И уже не было перед Чухонцевым ни Гея, ни Ванды, не было ни Бобрина, ни графа, ни штабс-капитана, они исчезли, растаяли, растворились среди хохочущей, метущейся вокруг белого коня камарильи гномов, Вельзевулов, Коломбин и Дон Кихотов, среди привязных бород и накладных носов, среди красавиц и чудовищ, масок и полумасок…
Чухонцев стоял один с револьвером в опущенной руке, растерянно озираясь, и окружающее безумие медленно возвращало его к трезвому безысходному разуму.
И тогда двое в одинаковых костюмах и таких же одинаковых масках румяных поросят, переглянувшись, поднялись из-за незаметного столика в углу — и подошли к Чухонцеву.
— А ну-ка, оружие, — глухо, из-под маски, произнес один из них и, осмотрев отобранный револьвер, заметил: Настоящий!.. Нехорошо, сударь!
Обступив Чухонцева плотно с обеих сторон, молодцы под руки повлекли его к мерцавшему зеленой надписью запасному выходу.

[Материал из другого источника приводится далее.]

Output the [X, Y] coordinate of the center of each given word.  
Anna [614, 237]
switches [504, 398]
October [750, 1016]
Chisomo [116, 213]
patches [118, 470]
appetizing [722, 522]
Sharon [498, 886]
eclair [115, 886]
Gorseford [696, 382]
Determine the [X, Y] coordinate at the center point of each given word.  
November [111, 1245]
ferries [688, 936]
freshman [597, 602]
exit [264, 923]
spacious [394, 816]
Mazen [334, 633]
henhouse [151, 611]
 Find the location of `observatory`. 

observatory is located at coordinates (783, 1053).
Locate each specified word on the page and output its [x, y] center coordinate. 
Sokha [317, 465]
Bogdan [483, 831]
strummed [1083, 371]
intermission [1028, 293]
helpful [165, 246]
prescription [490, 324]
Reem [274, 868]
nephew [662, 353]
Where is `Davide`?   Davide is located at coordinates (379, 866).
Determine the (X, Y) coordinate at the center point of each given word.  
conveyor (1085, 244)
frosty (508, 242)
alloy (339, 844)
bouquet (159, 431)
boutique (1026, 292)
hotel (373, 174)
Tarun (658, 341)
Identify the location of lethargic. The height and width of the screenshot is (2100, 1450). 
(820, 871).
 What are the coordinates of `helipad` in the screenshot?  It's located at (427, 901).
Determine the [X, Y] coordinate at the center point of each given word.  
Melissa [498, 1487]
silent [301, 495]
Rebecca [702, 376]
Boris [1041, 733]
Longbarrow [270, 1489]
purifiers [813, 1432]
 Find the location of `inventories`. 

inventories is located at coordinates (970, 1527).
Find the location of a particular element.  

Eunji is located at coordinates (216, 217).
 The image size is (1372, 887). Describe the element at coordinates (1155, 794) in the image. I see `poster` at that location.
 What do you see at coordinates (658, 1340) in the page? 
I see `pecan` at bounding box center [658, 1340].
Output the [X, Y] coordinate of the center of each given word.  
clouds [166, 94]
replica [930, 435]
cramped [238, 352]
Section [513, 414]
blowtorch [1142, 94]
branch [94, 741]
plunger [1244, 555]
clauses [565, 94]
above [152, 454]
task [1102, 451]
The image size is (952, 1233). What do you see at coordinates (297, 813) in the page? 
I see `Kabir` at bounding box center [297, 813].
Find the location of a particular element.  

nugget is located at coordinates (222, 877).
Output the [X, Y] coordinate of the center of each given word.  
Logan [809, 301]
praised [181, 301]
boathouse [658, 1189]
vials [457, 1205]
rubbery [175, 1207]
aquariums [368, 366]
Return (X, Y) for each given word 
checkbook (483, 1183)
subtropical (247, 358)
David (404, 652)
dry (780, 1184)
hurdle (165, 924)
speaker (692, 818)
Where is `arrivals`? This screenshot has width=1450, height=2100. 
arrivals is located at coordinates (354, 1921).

— Чего к немцу пристал? — задушевно и хмельно спросил первый. — По женскому, что ли, делу? Так вызвал бы лучше на дуэль…
Чухонцев покорно шагал, не слыша и не отвечая.
— А сошлись бы на границе, — хохотнув, посоветовал второй. — Он оттуда палит, а вы — отсюда…
— Ну ты… — неодобрительно возразил первый. — И шутки же у тебя под Новый год!..
И новый, четырнадцатый год, отозвался — ярким фейерверком вспыхнувших над «Колизеумом» цифр, осветившим сад, куда высыпала из помещения праздничная толпа, чтобы поглядеть иллюминацию. И Ванда была уже среди них: в накинутой шубке, с бокалом шампанского, прекрасная и смеющаяся, она сидела верхом на белом коне своего поклонника гвардейца, рассылая воздушные поцелуи…
…Но еще ярче отозвался этот год огненными языками артиллерийских залпов, черными роями авиабомб, комьями вспоротой земли, шлепающей по окопной грязи.
Взрывы вставали один за другим, чудовищными рощами вздымающихся в полной тишине и медленно оседающих деревьев.
И только «Утро туманное, утро седое» звучало где-то очень далеко и давно, будто со старой, заезженной, а может, и никогда не существовавшей пластинки. И под эту, столь неуместную в аду, мелодию молча строчили пулеметы, с немым «Ура!» шли на колючую проволоку солдаты в папахах.